The net result of the foregoing assessment is that the application dated 25. 10. 2006 and filed on 26. l0. 2006 is refused for the following reasons.
(1) Since the orders of 11. 4.2005 were vacated before 25. 10. 2006, they were on capable of being transgressed after the date of vacation on 12. 5.2005. Any vindication of any transgressions on respect of the same ought to have been addressed before they were vacated. After those orders were vacated any transgressions on them during their subsistence stood overtaken by events and therefore un enforceable.
(2) The said orders acquired the force of law again after they were reinstated on 27. 5.2005. However, as found above no proof of breaches has been established.
(3) Vindication of breach of the said orders cannot be considered in isolation of protection of the interest they were to protect. When so considered it is evident that in so far as parcel No.3348 is concerned the plaintiff had no interest in the said property as they had already passed to the defendants. The protective order was therefore issued in vain and in fact it should not and ought not to have been issued if the court had addressed its mind properly to the documentation before it.
(4) The issue of pendence of proceedings in the Court of Appeal should not have counted and does not count as papers in respect of the same have not been exhibited herein to show that what is sought to be protected herein is the subject in the Court of Appeal. That would have counted if the orders were being sought in that forum.
(5) The application of 25. 10. 2006 is faulted with non-disclosure as the applicant failed to disclose that as at that time he had also lost protect able interest in parcel number Ngong/Ngong/3347. In the absence of existence of a valid protect able interest on which protective orders can be anchored, there is no justification for complaining of any breach of orders which do not operate to benefit the complainant. Injunctive order being equitable, existence of non-disclosure would have operated to deny the applicant vindication had breach been established.

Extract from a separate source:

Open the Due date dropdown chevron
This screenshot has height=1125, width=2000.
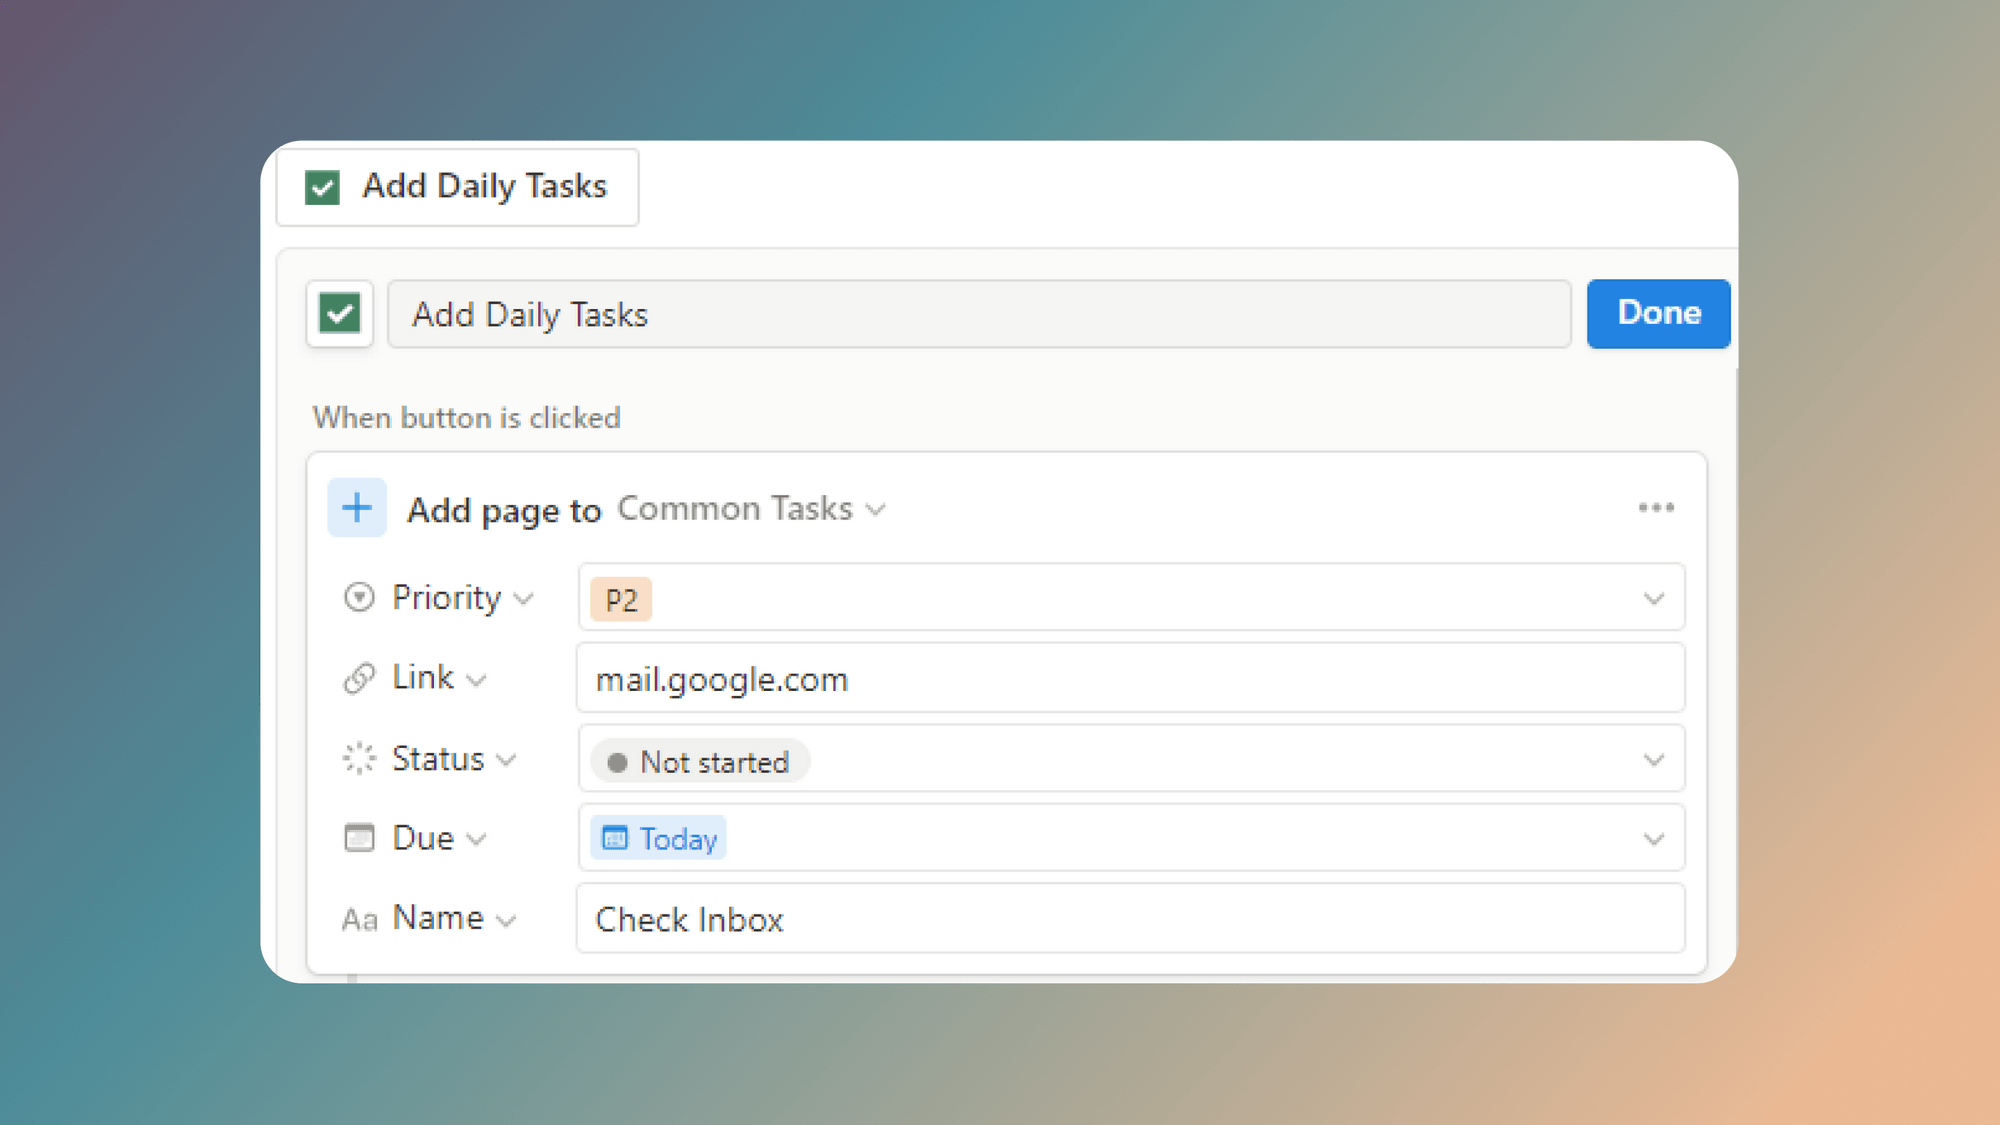(x=1654, y=838)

(6) None disclosure is established by the fact that for reasons best known to the applicant, the applicant selectively chose to annex documentation on acquisition of the property in the late 70’s and early 80’s but chose not to annex current holders of titles of the suit property as at April, 2005 when he came to court and at October, 2006 when he sought vindication for breach. He did not also display recent searches on both titles.
His conduct is not without blemish.
This application is therefore dismissed with costs to the respondents.
DATED, READ AND DELIVERED AT NAIROBI THIS 29TH DAY OF JUNE 2007.